Apparently it was Zez-Kai Ell's turn to question their little lost Jedi. That man had always reminded me of a crazy, blind hermit I had met on Coruscant in the under-levels. They both had similar taste in clothes and hair styles.

"The Jedi are guardians of peace and have been for centuries. This call to war undermines all that we have worked for."

Really Zez? I thought in order to guard something you have to raise your sword in its protection. There isn't ever going to be peace from war unless someone's willing to fight for it.

I think the masters were pretty sure that they had me cornered in their web of logic and knew that I'd come back as a wounded soul seeking repentance. I could see pity itching in their fingers, digging at their eyes, anxious to crawl into me and rot out my heart…all but one. Sweet, sweet Atris.

Her lips tightened into a thin line, spite and arrogance lacing her words like poison."Is Revan your master now?"
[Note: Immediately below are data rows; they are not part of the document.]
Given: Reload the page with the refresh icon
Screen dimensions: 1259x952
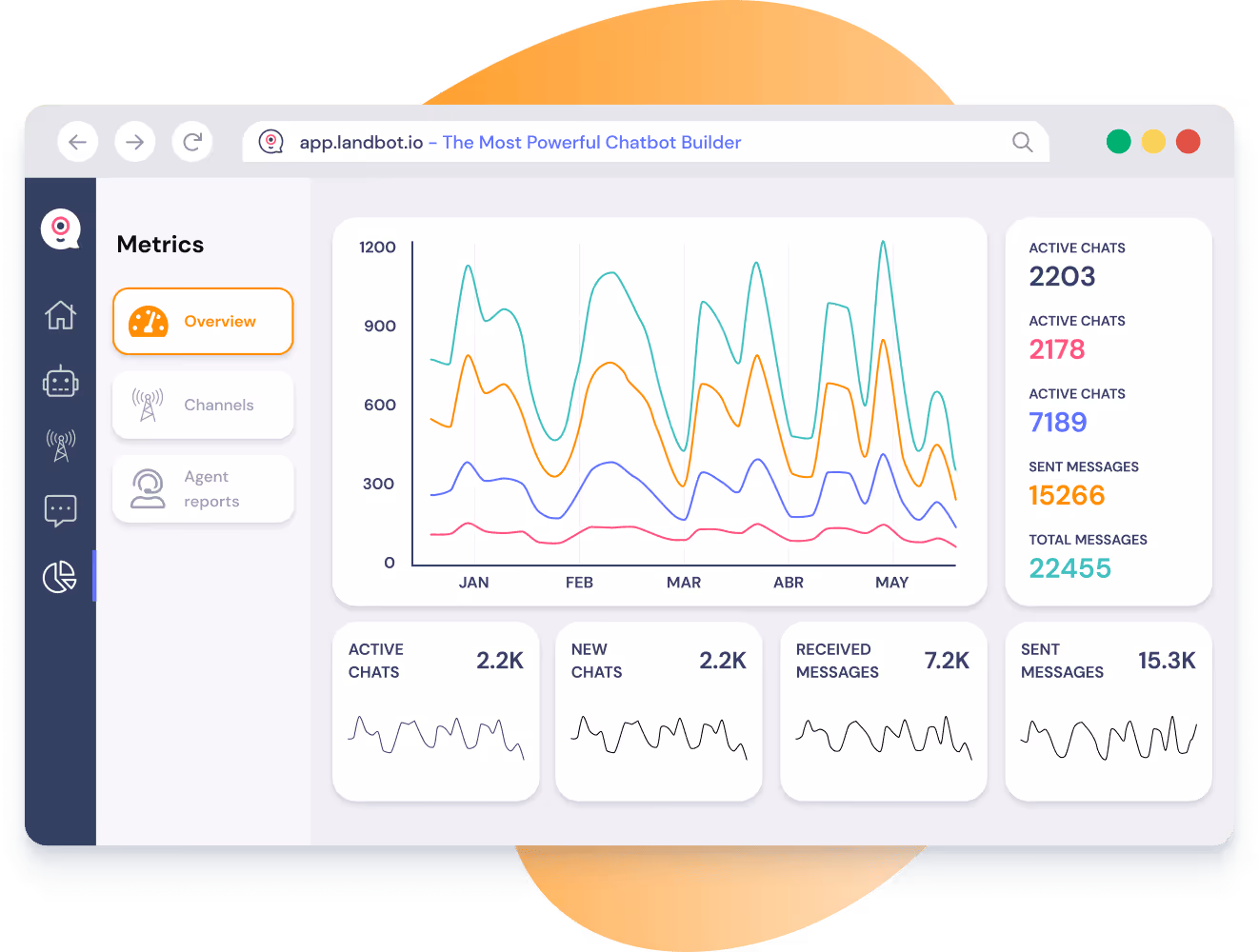Looking at the screenshot, I should [x=192, y=140].
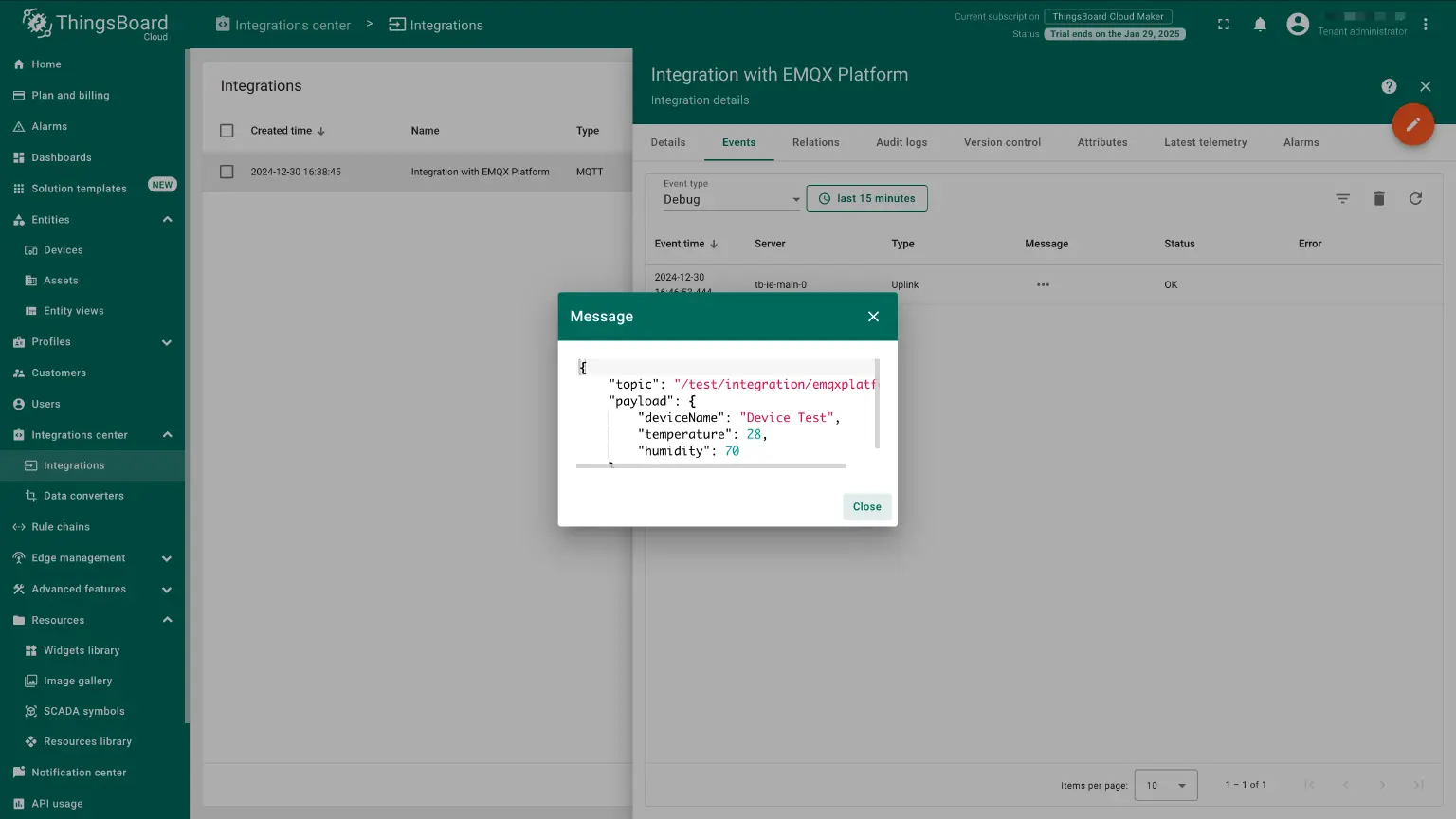The image size is (1456, 819).
Task: Expand the Profiles section
Action: pyautogui.click(x=167, y=341)
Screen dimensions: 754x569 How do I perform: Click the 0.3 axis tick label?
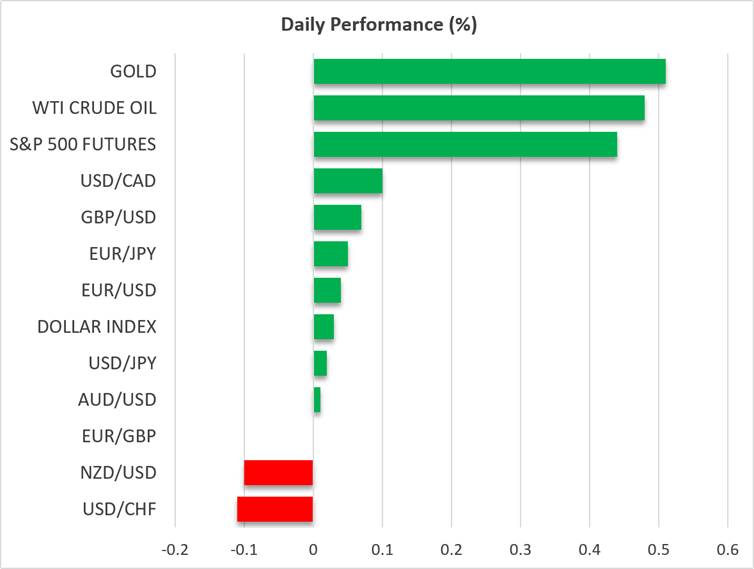520,549
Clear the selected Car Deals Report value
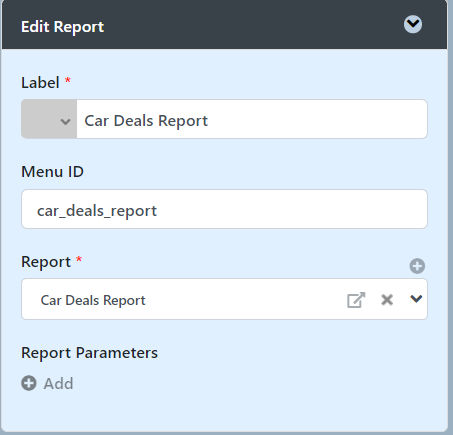This screenshot has height=435, width=453. tap(387, 300)
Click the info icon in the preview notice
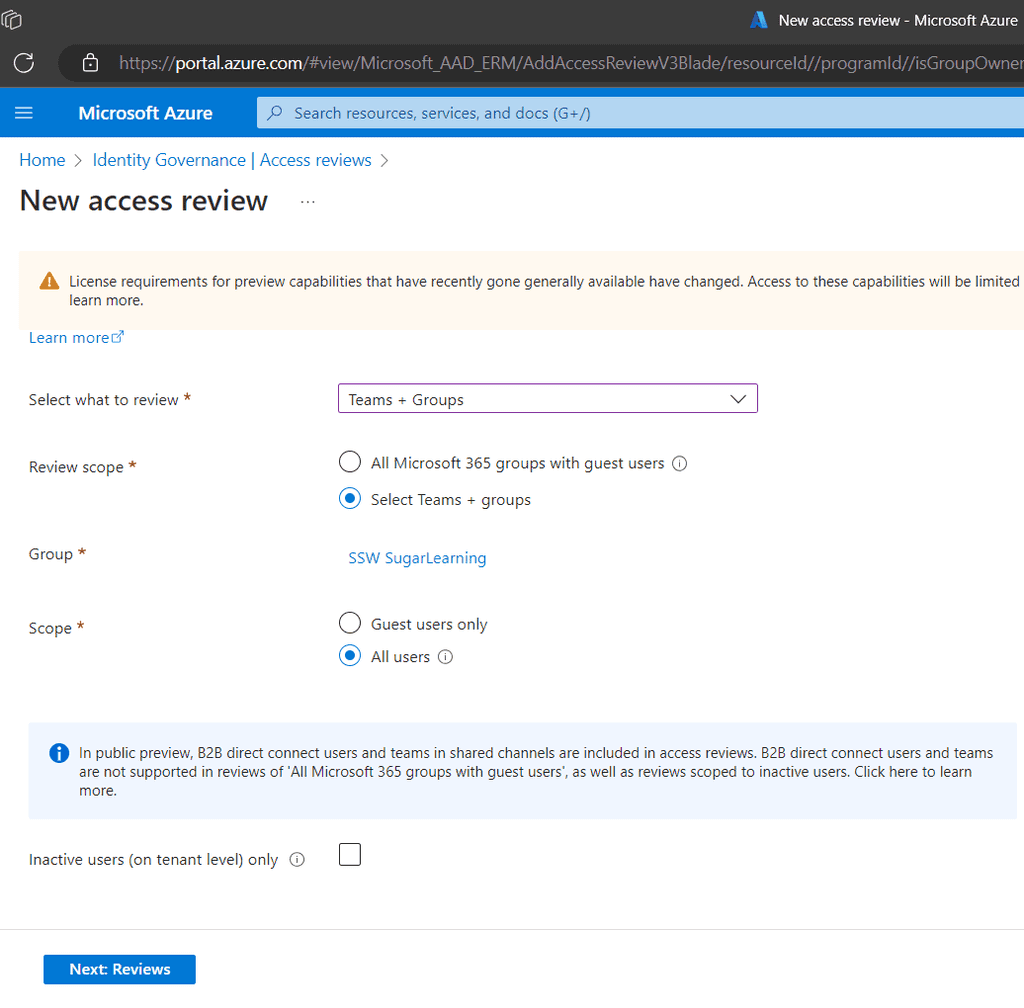The width and height of the screenshot is (1024, 1008). (x=58, y=753)
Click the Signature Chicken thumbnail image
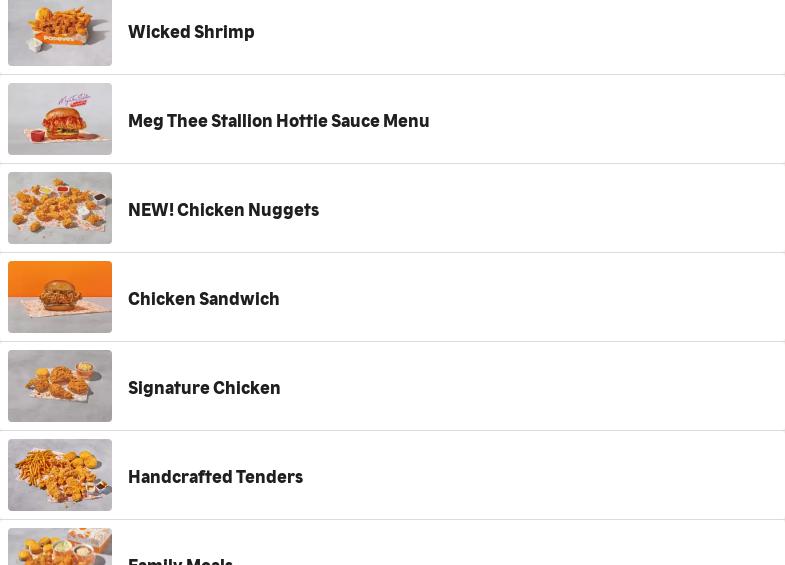 [x=60, y=386]
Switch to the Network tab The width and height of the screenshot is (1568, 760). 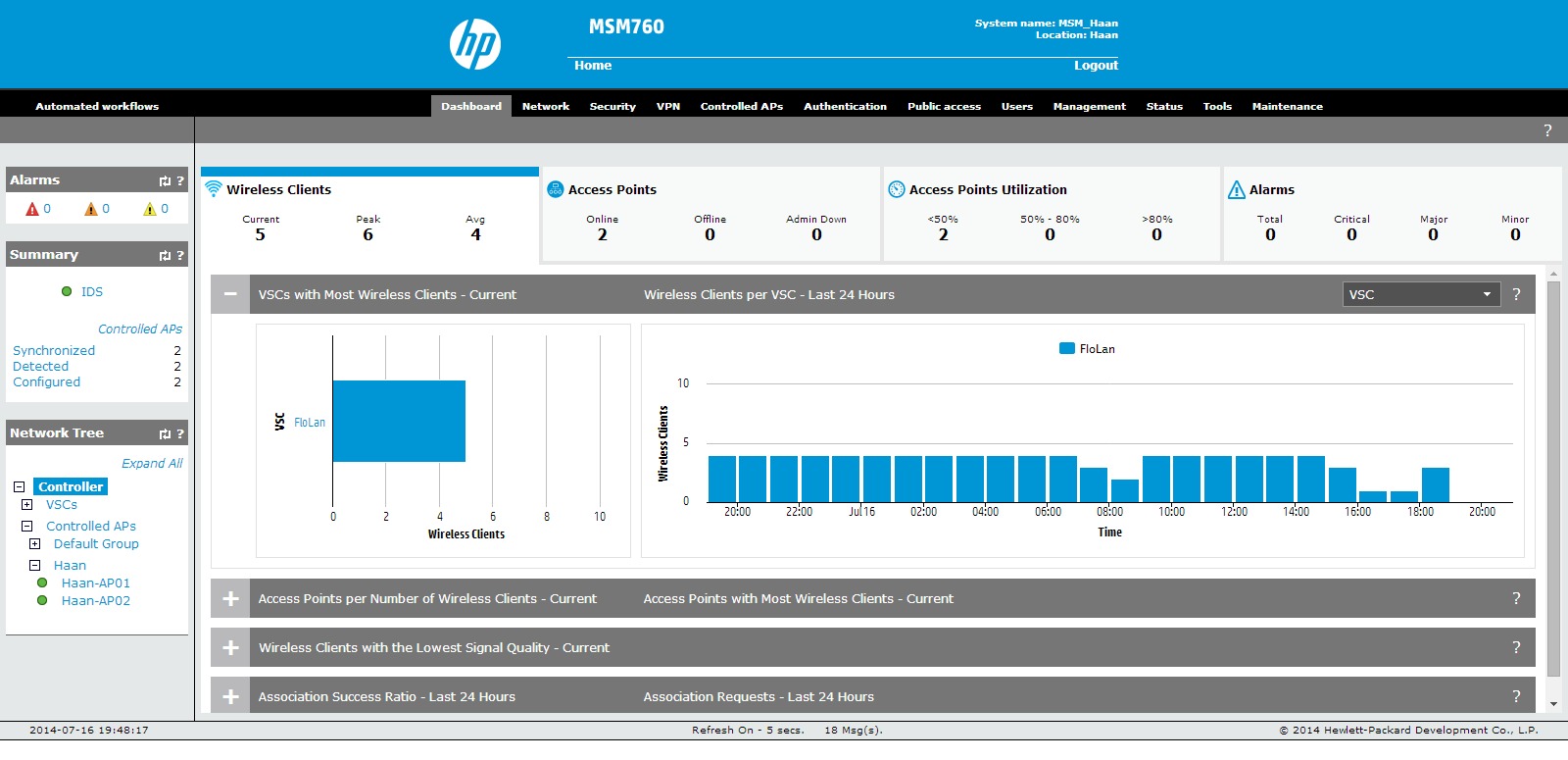pyautogui.click(x=545, y=106)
You bet your black blood, Atris.

Atris continued on despite the obvious answer. "Or is it the horror that you wrought on Malachor that has caused you to see the truth at last?

The horror that I wrought? How about the horror of your betrayal? When the people screamed for peace and justice and you sat there blind and deaf to their pleas? What about the death that caused, you heartless harpy?

I was getting sick of this. They sat there, arms grasping the chairs like statues griping their foundation, spines stiff as any self-righteous Jedi ought to be, looking down from their power at a man lost from their golden path and needing a firm hand and a shove in the right direction. I felt my cheek twitch before I could control it, and I spoke with slightly more venom than I had intended. Death was getting tired playing these foolish games. "If you seek to punish me then get on with it."

The masters recoiled visibly, their shoulders shifting backwards, heads tilted just so. I could feel Atris gloat in justification of her hate for me. Sith spit! This isn't what Revan wanted.

Hermit man decided to thrust through the silence, his voice sounding a bit constricted, like a dense fog had spread its way down there and pushed uncomfortably on his throat. "Know that there is no turning back from this judgement."

This judgement? What judgement? They hadn't talked about any punishment with me yet….

And then I got it.

It was so clear now. I almost laughed in hysteria as it hit me. They never intended to hear me out. Not really. All they needed was for me to show up, sniff my Force essence, decide it smelled like the rags of a Jawa who'd been playing in the innards of a trash compactor, and declare the sentence before I could protest. I confess, I didn't think they'd have had the guts to do something so underhanded. Maybe they had learned something from the war.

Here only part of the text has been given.